Note that this second pass can actually be on its own. The pre-parser can be added later, and probably retro-fitted to many homegrown option parsers to make them more solid and flexible.

Note also that it is rather important to quote strings like "$arg" in the above.

Initialization

You can supply a custom error handler, or process error tokens getopt style via the '?' argument, and ':' missing value, or supply your own to opt_init. These will work the same with or without an error handler function, assuming the error handler does not abort:

opt_init invalid=_my_invalid_token_ missing=my_missing_value

Deactivate, or activate the error handler with:

opt_init silent
opt_init noisy

opt_init should be called exactly once per parse and take multiple arguments.

The default error handler aborts.
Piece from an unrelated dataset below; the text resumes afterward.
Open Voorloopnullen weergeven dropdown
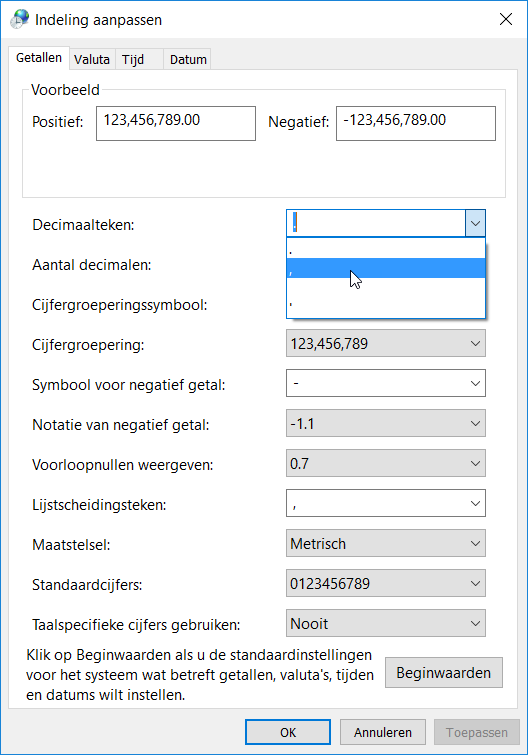The height and width of the screenshot is (755, 528). tap(386, 463)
You can customize the error handler and if it returns, the other logic works as if in silent mode.

function opt_user_fail {
    reason=$1
    name=$2
    msg=$3
    #...
}

The name is interesting because it knows the name of the option that was expecting a value, they way the user typed it. This information will be lost in the second pass.

Eager and Strict Modes

opt_init strict

or

opt_init eager

opt_init takes a strict or eager mode. eager is the default, and a commonly used unix style, but it can lead to confusion when, say, a tar arhive is created with what was thought to be an option name. In eager mode, the next valid or invalid option is consumed as a value if one is expected and only processed as the alternative if not. In strict mode, the recognized valid and invalid formats take precedence and missing value errors may be used to warn the user or to assign default values.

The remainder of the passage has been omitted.